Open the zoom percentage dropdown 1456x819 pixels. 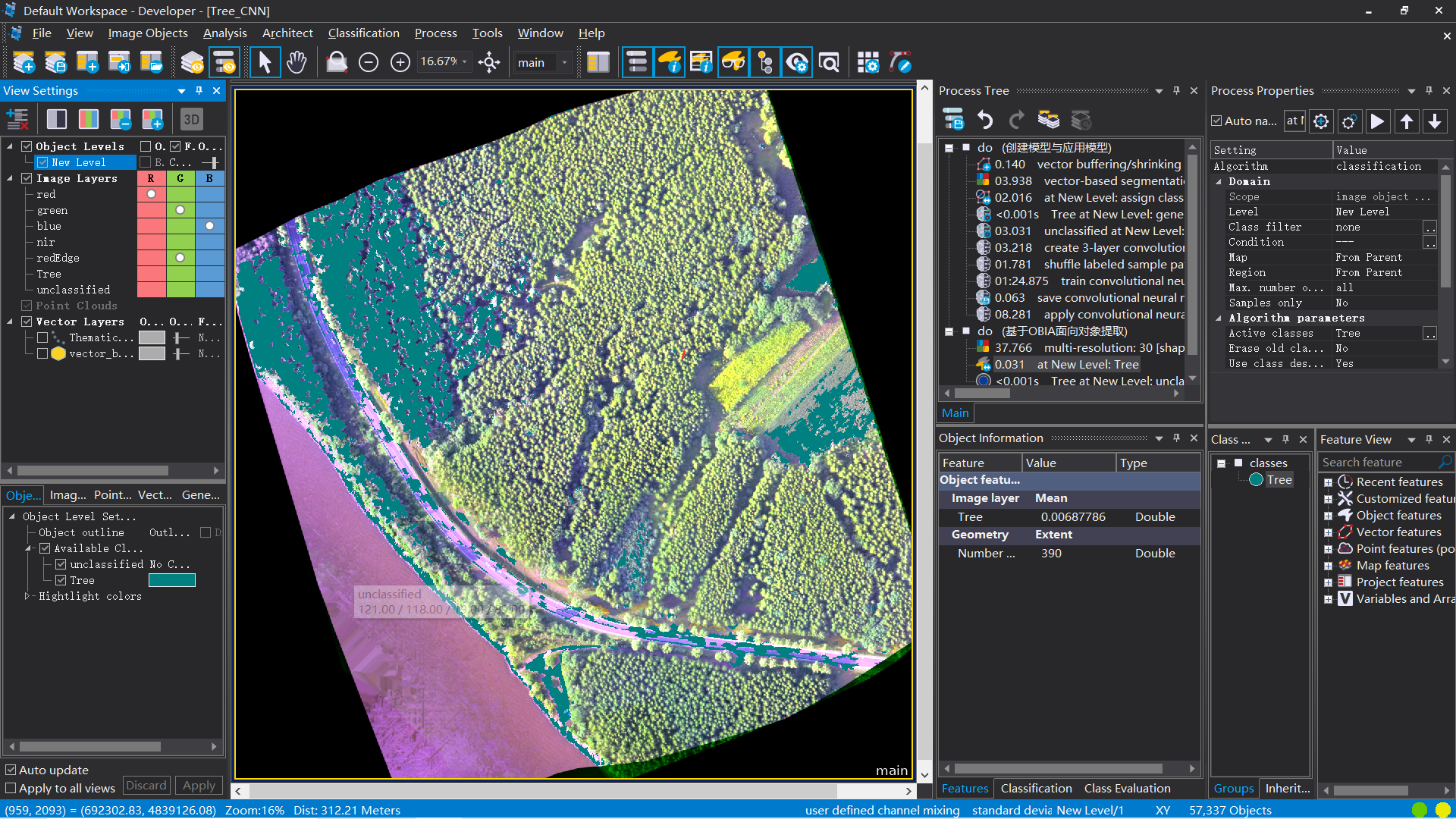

....................

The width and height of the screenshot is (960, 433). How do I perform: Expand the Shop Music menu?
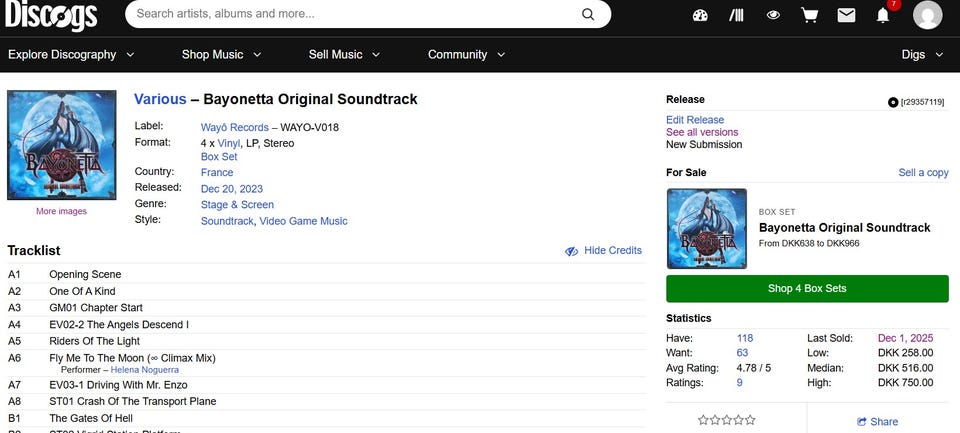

....................

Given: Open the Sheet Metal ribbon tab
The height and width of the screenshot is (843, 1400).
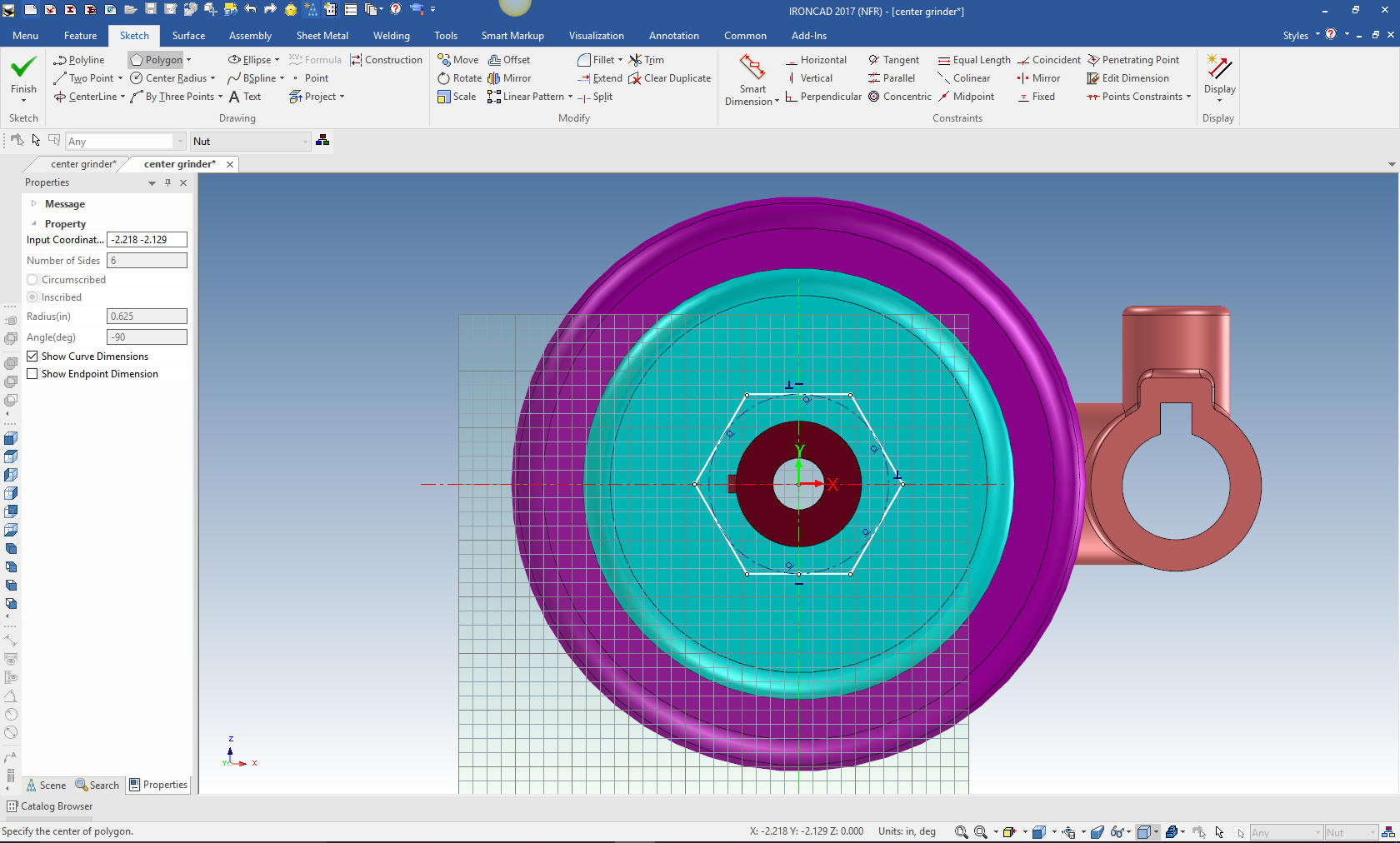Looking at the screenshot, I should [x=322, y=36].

....................

**Given problem**
Reproduce the data from the line holding "Given: Open the Sheet Metal ribbon tab" through the line holding "Looking at the", inclusive, and leave the pictures out.

**Exercise response**
Given: Open the Sheet Metal ribbon tab
The height and width of the screenshot is (843, 1400).
Looking at the screenshot, I should [x=322, y=36].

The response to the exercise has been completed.